Een deskundigenoordeel kan uitkomst bieden wanneer er tijdens de re-integratie onenigheid ontstaat tussen werkgever en werknemer over bijvoorbeeld de belastbaarheid of de re-integratiemogelijkheden. Als de partijen er samen niet uitkomen, kan een deskundigenoordeel van het UWV duidelijkheid bieden over wat redelijk is. Maar welk oordeel weegt het zwaarst wanneer het deskundigenoordeel van het UWV haaks staat op het oordeel van de bedrijfsarts?

De rechter heeft duidelijkheid gegeven in een uitspraak over een situatie waarin een eerste bedrijfsarts en twee UWV-deskundigen oordeelden dat er sprake was van een medisch objectiveerbare ziekte en dat de werknemer niet in staat is om te re-integreren. Een tweede bedrijfsarts oordeelde echter dat er geen sprake was van arbeidsongeschiktheid op medische gronden en stuurde de werknemer terug naar de werkgever. Uit de adviezen van de (tweede) bedrijfsarts blijkt echter niet dat deze arts medische informatie heeft ingewonnen bij de behandelende arts(en) van de werknemer.

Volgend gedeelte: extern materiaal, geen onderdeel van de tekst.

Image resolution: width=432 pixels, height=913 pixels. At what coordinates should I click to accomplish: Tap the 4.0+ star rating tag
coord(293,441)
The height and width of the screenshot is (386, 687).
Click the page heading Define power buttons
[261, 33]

De rechter stelt vast dat aan het deskundigenoordeel van het UWV geen rechtsgevolgen kunnen worden verbonden, maar dat dat echter niet wil zeggen dat partijen dit deskundigenoordeel zomaar van tafel kunnen schuiven. Het oordeel heeft zeker waarde wanneer dit niet overeenstemt met het oordeel van de bedrijfsarts. Op basis van het voorgaande kent de rechter in dit geval dan ook meer waarde toe aan het deskundigenoordeel. Hier leest u de uitspraak van de rechter.

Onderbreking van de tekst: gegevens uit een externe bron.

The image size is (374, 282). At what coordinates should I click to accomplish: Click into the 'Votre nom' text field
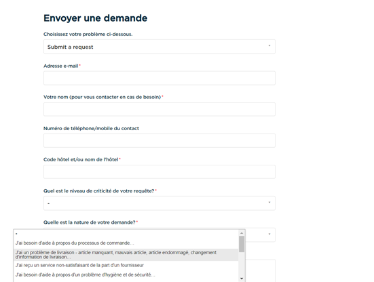click(x=160, y=109)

Vertraging in afhandeling van de aanvraag WIA-uitkering
(31 maart 2025)
Als er een WIA-beoordeling (WIA-toets) moet plaatsvinden, dan weet u dat dit vanwege de forse achterstand bij het UWV soms lang kan duren. Daarom beoordeelde het UWV sinds januari 2025 mensen onder de 62 jaar met voorrang, de zogenaamde ‘tijdelijk prioritering’. Dit zorgde echter voor vragen en onduidelijkheden. Daarom heeft het UWV deze voorrangregeling weer stopgezet. Het UWV streeft naar een wachttijd van zes maanden. Dit is voor werkgevers en werknemers heel onbevredigend. Wachtenden kunnen bij het UWV een verzoek doen om hulp bij re-integratie en een uitkeringsvoorschot. Als werkgever kunt u in het geval van een vertraging bij het UWV wel een ontslagvergunning aanvragen, die in een dergelijk geval met andere documenten dan de RIV-toets of WIA-beslissing moet worden onderbouwd. Meer over ontslag na twee jaar arbeidsongeschiktheid leest u op de website van het UWV en bij punt 1.3.3.4 in de Uitvoeringsregels ontslag wegens langdurige arbeidsongeschiktheid.